Adult onset diabetes (Type II), which is increasing in prevalence, has long been known to increase dementia risk, including dementia from both stroke and Alzheimer’s disease (Ott et al., 1996; Profenno et al., 2010). The risk may even be greater in those treated with insulin: poor diabetes control is typically associated with elevated blood sugars, but episodes of low blood sugar (hypoglycemia) from excessive insulin dosing may also lead to cognitive decline (Yaffe et al., 2012; Fox & Kilvert, 2014).
Diabetes risk is increased in obese individuals, and fat tissue itself may increase risk of dementia because of the secretion of pro-inflammatory proteins that accelerate brain aging (Zeki & Hazzouri, 2012). Similar to the general population in the US, more than half of veterans are overweight and one-quarter meet criteria for obesity (body mass index ≥ 30) (Almond et al., 2008).

→ **Excerpted records**
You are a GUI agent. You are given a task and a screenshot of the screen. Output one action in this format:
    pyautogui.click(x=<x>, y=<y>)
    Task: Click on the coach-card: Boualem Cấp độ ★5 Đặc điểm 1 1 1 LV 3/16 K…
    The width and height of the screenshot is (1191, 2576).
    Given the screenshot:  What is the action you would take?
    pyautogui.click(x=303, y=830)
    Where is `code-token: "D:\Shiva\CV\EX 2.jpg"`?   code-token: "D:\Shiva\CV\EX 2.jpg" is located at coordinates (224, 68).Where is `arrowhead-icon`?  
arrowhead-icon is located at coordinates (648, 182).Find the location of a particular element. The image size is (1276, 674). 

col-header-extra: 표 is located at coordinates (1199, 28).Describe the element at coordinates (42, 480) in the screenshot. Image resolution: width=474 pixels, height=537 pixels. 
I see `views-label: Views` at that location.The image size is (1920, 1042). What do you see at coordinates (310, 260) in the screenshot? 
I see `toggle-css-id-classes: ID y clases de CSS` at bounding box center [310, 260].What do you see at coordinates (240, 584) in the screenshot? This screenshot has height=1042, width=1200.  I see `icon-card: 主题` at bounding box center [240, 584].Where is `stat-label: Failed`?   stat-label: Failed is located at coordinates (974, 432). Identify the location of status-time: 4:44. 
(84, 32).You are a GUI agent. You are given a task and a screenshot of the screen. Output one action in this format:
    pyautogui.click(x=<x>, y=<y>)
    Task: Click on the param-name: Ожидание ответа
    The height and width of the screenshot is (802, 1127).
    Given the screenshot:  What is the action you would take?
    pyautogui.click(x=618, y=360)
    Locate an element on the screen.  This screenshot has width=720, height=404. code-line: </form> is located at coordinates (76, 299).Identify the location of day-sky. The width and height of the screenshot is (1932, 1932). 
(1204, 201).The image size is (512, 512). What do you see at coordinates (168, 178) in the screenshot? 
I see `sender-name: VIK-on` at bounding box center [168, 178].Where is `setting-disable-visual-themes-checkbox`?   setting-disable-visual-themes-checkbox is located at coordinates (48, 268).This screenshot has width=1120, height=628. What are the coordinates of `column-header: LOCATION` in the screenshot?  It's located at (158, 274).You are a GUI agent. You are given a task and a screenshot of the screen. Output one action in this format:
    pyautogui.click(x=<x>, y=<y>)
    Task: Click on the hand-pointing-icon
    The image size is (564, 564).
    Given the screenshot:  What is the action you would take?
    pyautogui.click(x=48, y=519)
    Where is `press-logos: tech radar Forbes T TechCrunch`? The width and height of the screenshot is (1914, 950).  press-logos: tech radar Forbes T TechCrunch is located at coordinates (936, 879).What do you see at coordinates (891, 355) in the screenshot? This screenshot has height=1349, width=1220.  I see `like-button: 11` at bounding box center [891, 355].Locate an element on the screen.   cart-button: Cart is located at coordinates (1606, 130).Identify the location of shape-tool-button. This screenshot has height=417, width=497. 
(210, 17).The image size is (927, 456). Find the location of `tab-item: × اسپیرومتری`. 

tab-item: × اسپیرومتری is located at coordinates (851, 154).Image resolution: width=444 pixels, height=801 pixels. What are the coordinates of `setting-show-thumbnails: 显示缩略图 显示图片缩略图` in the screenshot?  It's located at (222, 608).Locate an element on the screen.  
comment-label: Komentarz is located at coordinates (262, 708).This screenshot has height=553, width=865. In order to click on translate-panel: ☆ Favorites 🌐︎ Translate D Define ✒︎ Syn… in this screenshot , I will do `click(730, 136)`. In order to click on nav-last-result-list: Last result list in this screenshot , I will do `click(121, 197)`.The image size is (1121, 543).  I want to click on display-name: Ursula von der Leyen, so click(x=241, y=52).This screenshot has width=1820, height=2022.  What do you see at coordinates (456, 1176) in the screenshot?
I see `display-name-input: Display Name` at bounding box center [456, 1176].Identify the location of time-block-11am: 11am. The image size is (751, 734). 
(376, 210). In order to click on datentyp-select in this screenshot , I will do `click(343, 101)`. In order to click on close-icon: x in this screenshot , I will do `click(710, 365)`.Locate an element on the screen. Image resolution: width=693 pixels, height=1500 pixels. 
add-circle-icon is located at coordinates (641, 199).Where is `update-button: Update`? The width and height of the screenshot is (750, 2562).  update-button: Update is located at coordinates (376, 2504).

→ **Work to be completed**
Write what comes next in the passage on diabetes, obesity and dementia risk, picking up after its final sentence.

→ **Answer to this problem**
A significant minority of veterans (25%) have several of these cardiovascular and dementia risk factors, a combined disorder called “metabolic syndrome” (Keane et al., 2009), which is also thought to accelerate cognitive decline (Misiak et al., 2012). The prevalence of cardiovascular risk factors and metabolic syndrome may be especially high in veterans with mental health disorders, such as depression and PTSD (Yaffe et al., 2014).
Several health-promoting habits have been associated with reduced dementia risk. Physical activity, a healthy diet, social contact, adequate sleep, minimal or moderate alcohol intake, and minimal tobacco use have all been shown to reduce risk of dementia later in life (Yaffe et al., 2014).Veterans without mental health problems generally do as well (or as poorly) as the general civilian population with regard to lifestyle habits that promote healthy brain aging, but that still means that large numbers of veterans lead sedentary lives, eat diets rich in animal fats and high glycemic foods and deficient in antioxidants and anti-inflammatory nutrients (e.g. omega-3 fatty acids), are socially isolated, suffer sleep disorders, and drink and smoke too much.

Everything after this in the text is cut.